What is required -
Isolate every line in the records below with "computer" in it.

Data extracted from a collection

*** Begin section ***

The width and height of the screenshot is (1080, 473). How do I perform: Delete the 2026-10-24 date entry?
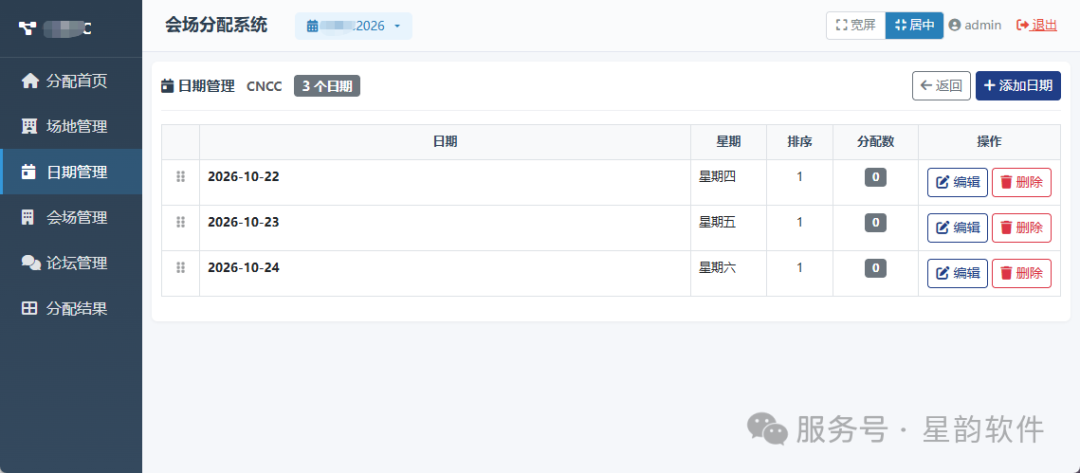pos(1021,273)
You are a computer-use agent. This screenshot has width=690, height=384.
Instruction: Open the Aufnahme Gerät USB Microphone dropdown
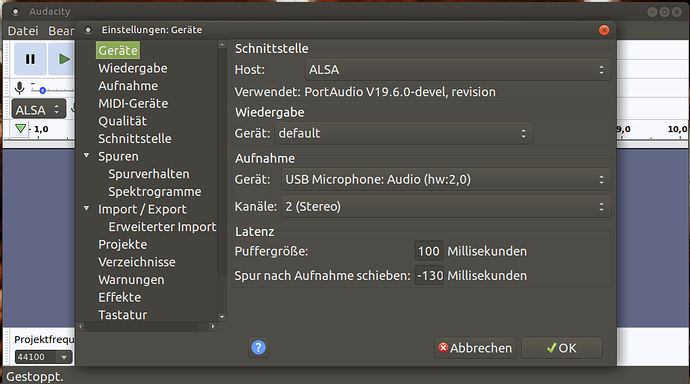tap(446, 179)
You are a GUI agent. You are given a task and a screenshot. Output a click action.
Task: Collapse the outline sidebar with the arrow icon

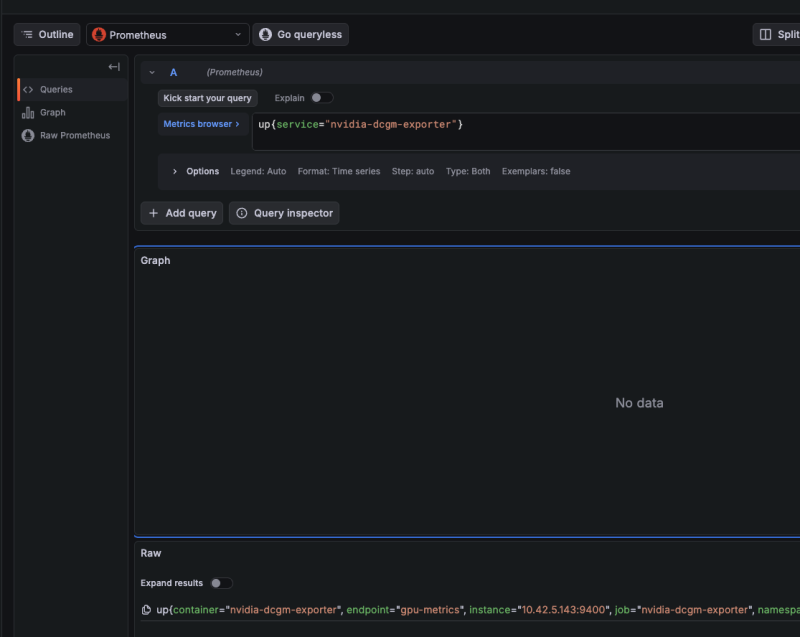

*** End section ***
*** Begin section ***

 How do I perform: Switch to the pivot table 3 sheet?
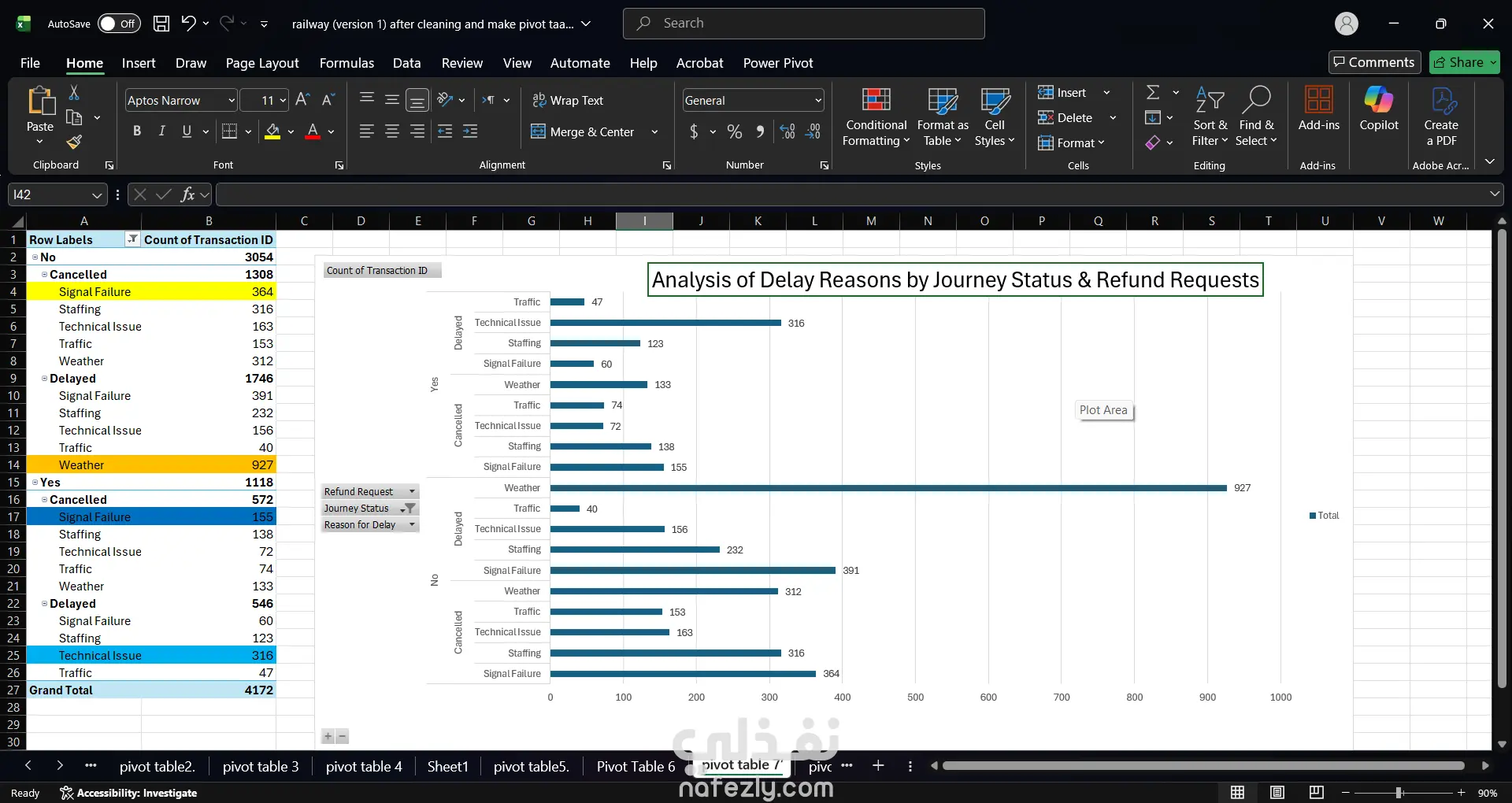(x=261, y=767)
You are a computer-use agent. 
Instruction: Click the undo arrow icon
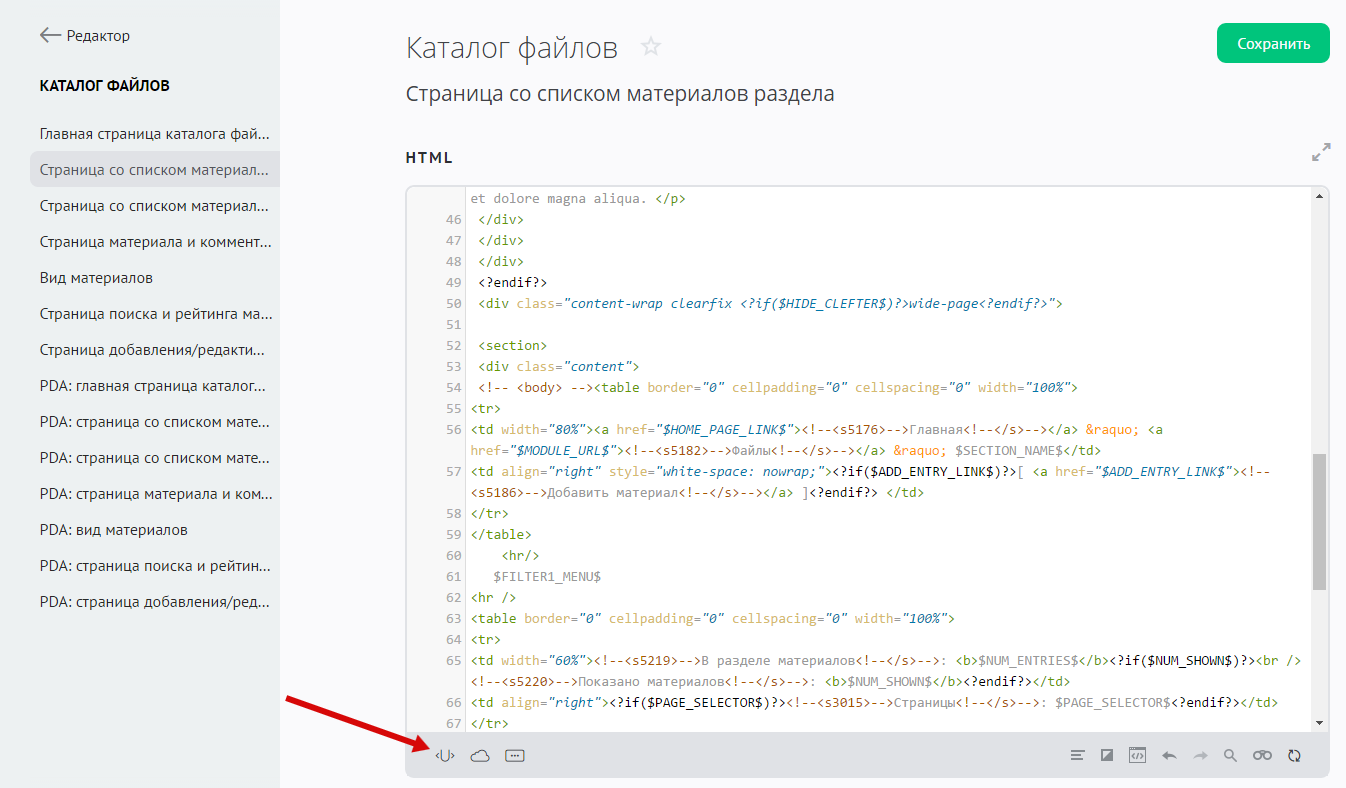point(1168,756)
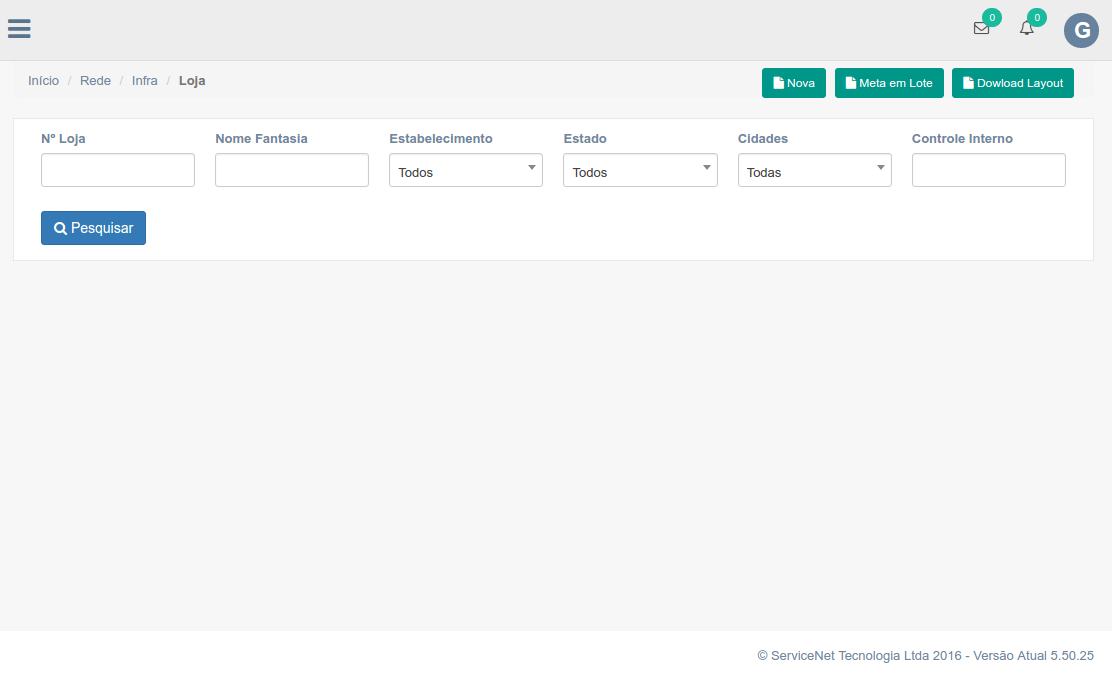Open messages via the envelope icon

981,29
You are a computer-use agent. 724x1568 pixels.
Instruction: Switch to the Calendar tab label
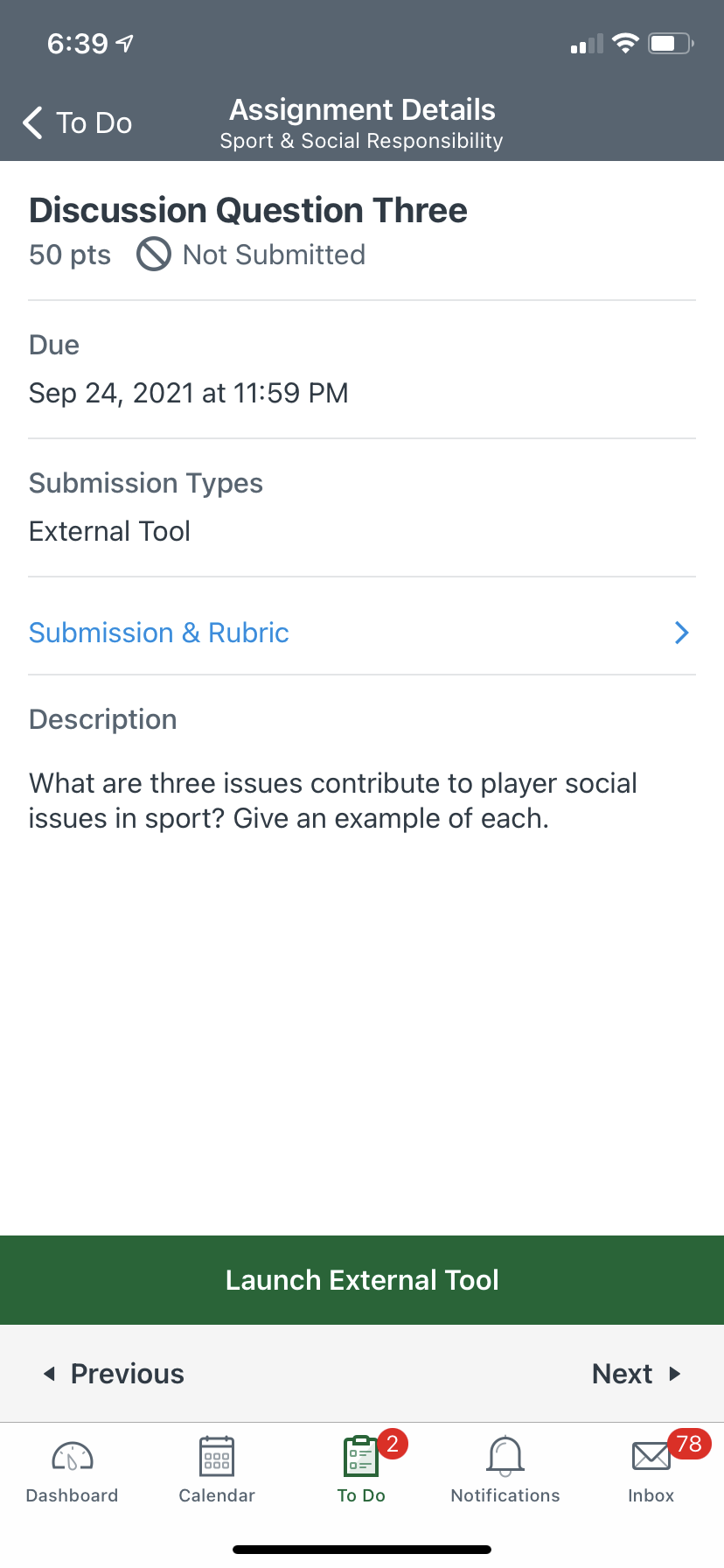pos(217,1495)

*** End section ***

Exercise solution -
You are a computer-use agent. This screenshot has width=690, height=384.
You are a computer-use agent. 
You are a computer-use agent. 724x1568 pixels.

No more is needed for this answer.